Why the PCB changed the project

I'd done microcontroller work on dev boards before and it always felt like I was renting the hardware. As soon as I had a real board with my soldering on it, bugs stopped feeling like software inconveniences and started feeling like consequences of choices I'd made in KiCad. That shift was most of the value of doing it this way.

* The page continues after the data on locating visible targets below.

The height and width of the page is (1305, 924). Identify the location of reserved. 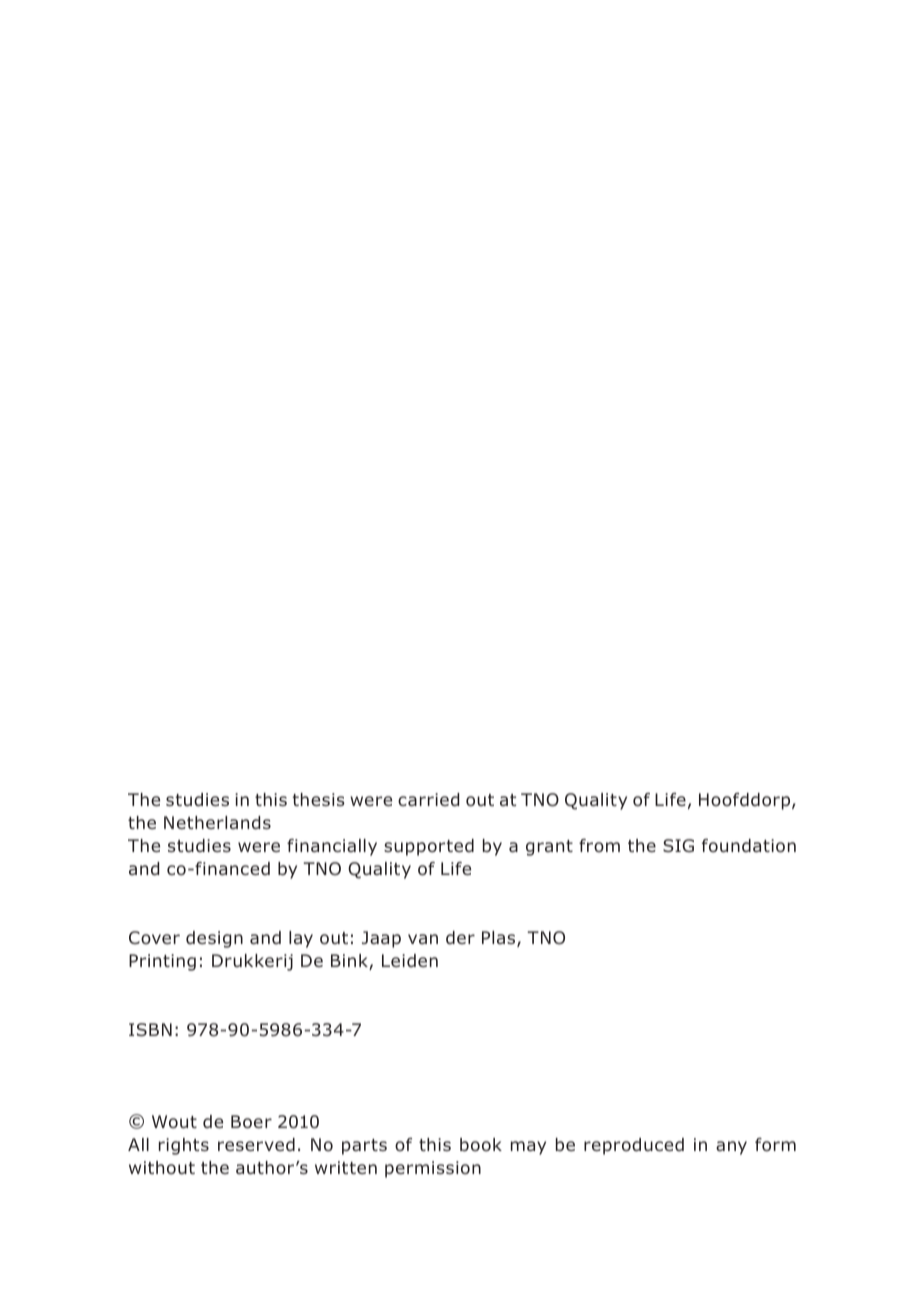
(256, 1144).
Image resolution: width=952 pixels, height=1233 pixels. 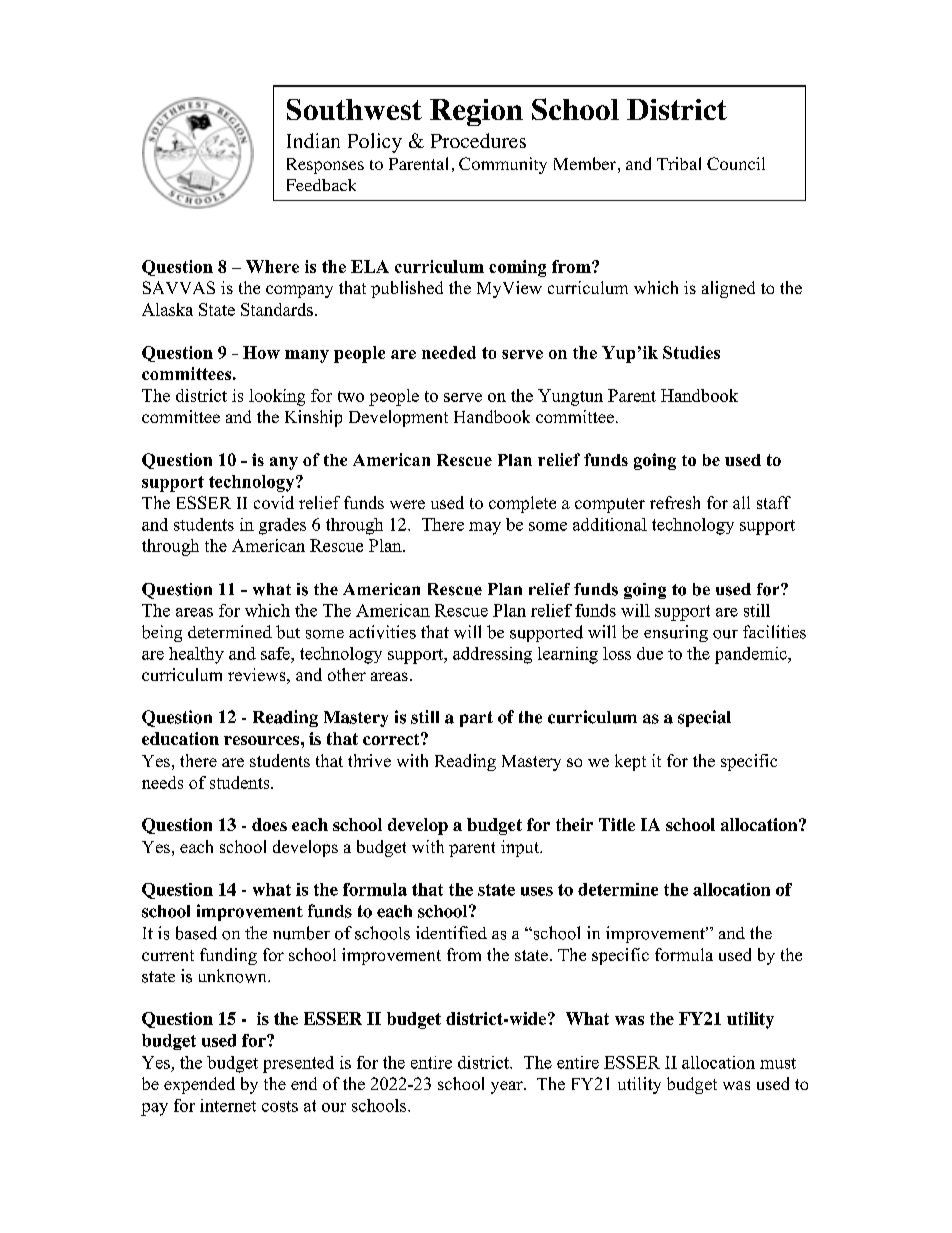 What do you see at coordinates (313, 140) in the screenshot?
I see `Indian` at bounding box center [313, 140].
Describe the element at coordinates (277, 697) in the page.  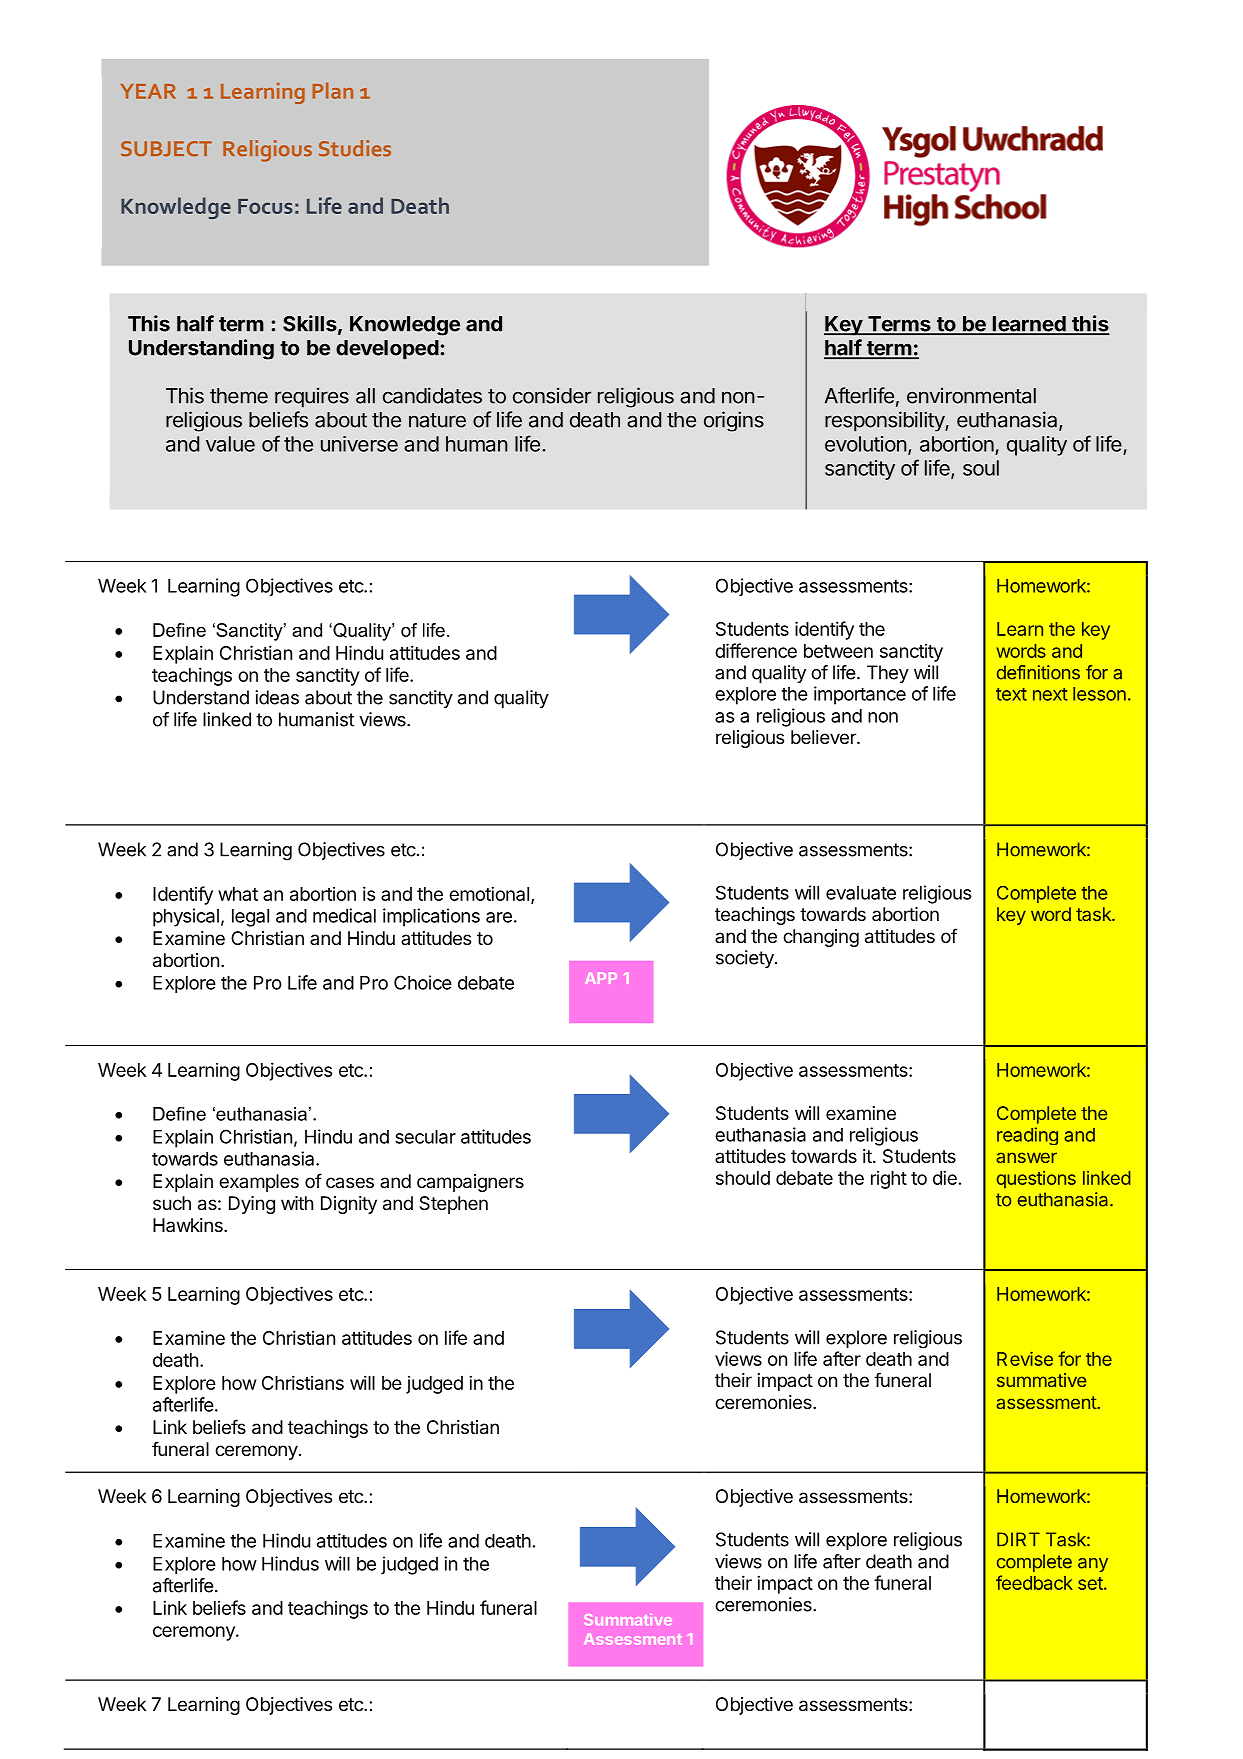
I see `ideas` at that location.
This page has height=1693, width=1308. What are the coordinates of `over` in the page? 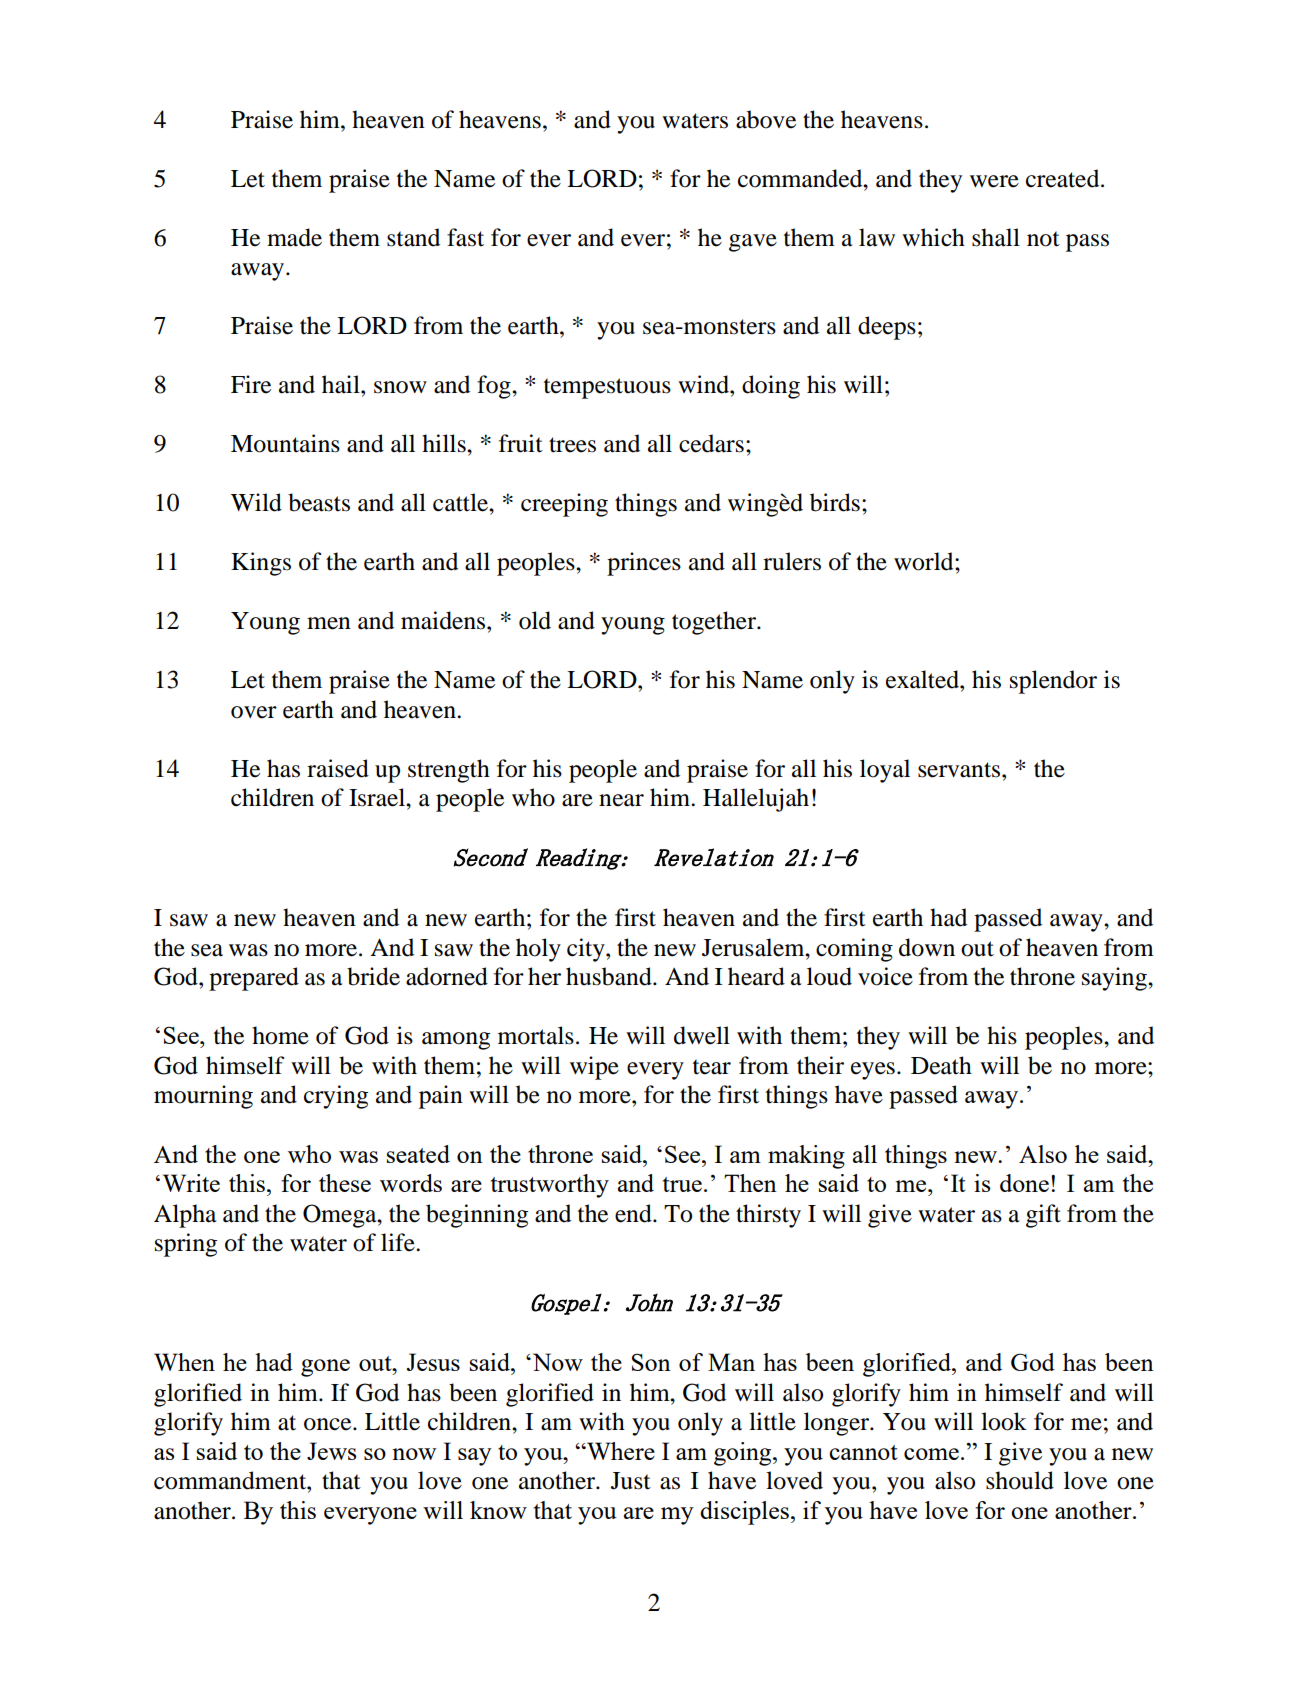 It's located at (254, 712).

The constraint that mattered: an 8-bit ALU at 8 MHz, with no FPU, no SIMD instruction set, and 8 KB of flash. Anything I built had to fit inside that, or I'd be staring at a brick.

The bits worth showing

• SIMD-on-an-8-bit-ALU display driver. The OLED is 128×64 monochrome, 1024 bytes per frame. The driver packs four pixels into a byte and processes them with bit-parallel tricks. That's how the frame budget stayed under 20 ms with room for game logic.
• Prototype-based inheritance, in C. Entities share behaviour by pointing at a struct of function pointers. No vtable, no class, no allocator. Cheap dispatch and the whole object model fits on one screen.
• Atomic EEPROM commits. Sprite data and save state both live in EEPROM. The commit path writes a new region, then swaps a tiny header pointer. Pull the battery mid-write and the previous version is intact.
• PNG-to-C sprite pipeline. A Python script turns PNG artwork into static C arrays the firmware can include directly. Asset workflow without ever leaving the source tree.

What I'd change

• A host-side emulator. Debugging firmware directly on hardware was character-building and slow. A small SDL-based simulator linking the same C code would have shortened the iteration loop from "reflash and hope" to "rebuild and run."
• Power numbers I'd actually trust. I have peak and standby draw. I don't have a curve over a real gameplay session, so I honestly can't say how long the battery lasts under load. I can only say it outlasted my patience.
• A development log for the driver. The display driver and the EEPROM commit protocol are the parts I'd still defend. They deserved diagrams and measurements at the time, not the half page of comments I left them with.